• **ОПИСАНИЕ ЗАДАНИЯ**:
Ответьте по отрывку о встречах в московских мастерских на три вопроса:
(a) После каких событий, как правило, собирались компании в мастерских?
(b) Где застревали звуки от движения машин?
(c) Кем Александра Денисовича Максимова считали в Союзе художников?

• **ОТРЫВОК ТЕКСТА**:
-=-=-

Москва: место встречи (сборник) - Юрий Арабов
Шрифт:
Интервал:
Закладка:
В большинстве мастерских, расположенных в старой части Москвы, часто собирались разношерстные компании. Как правило, это происходило после выставок, открытий или закрытий всевозможных художественных экспозиций. Успех или творческие неудачи должны были быть «выговорены» в кругу друзей. Там же за нехитрой снедью обсуждались планы проведения популярных тогда групповых выставок и творческих поездок по стране. Собирались такие компании и у нас в большой, с высокими потолками и полами из широченных досок комнате. Мебели в ней почти не было, и десять – пятнадцать человек свободно растворялись в кубатуре интерьера. Очень хорошо было при открытых окнах летними вечерами. Шум огромного города полностью исчезал, уступая место благоговейной тишине. Звуки от движения машин застревали на расположенной ниже Солянке.
Мы увлекались поездками по местам зарождения русских народных промыслов. На этой почве я познакомился с одним из оригинальнейших русских художников второй половины XX века – Александром Денисовичем Максимовым. Его в Союзе художников считали аранжировщиком русского лубка, но это, как оказалось, было внешним клише.

-=-=-

• **Записи о целевых координатах**:
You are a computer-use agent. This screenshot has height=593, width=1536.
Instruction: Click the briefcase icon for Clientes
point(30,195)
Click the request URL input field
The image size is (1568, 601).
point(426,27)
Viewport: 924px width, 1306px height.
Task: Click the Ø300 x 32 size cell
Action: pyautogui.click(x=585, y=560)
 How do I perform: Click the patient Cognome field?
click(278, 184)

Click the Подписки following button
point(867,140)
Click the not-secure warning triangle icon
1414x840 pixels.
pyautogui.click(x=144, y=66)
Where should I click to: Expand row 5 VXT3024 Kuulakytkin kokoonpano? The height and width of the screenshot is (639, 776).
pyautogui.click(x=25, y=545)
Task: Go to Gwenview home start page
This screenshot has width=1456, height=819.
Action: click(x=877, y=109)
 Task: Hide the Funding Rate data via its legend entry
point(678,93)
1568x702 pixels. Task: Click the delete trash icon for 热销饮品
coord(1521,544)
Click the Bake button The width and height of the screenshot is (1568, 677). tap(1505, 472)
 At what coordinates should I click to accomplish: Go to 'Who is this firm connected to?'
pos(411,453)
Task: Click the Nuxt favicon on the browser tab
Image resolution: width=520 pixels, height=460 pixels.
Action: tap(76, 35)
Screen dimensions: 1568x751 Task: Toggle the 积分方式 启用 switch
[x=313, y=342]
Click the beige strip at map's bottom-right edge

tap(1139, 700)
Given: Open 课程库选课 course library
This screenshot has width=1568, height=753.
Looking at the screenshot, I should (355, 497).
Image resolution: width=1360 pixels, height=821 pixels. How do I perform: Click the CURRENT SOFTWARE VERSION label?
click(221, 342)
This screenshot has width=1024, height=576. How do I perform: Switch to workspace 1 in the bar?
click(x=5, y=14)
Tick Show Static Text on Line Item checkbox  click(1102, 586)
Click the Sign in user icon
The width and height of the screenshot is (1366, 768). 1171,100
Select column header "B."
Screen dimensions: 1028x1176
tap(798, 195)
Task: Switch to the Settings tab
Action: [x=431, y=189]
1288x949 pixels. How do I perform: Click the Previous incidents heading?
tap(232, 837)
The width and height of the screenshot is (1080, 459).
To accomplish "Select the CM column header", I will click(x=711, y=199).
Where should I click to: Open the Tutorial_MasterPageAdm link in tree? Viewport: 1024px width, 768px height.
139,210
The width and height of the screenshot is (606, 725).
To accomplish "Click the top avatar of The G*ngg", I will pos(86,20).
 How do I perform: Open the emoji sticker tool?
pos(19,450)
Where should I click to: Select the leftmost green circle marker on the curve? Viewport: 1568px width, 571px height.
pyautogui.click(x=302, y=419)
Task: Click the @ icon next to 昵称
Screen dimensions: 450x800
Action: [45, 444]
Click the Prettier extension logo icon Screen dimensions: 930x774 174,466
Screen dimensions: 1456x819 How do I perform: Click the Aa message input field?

-=-=-

• **РЕШЕНИЕ ЗАДАНИЯ**:
(a) После выставок, открытий или закрытий всевозможных художественных экспозиций.
(b) На расположенной ниже Солянке.
(c) Аранжировщиком русского лубка.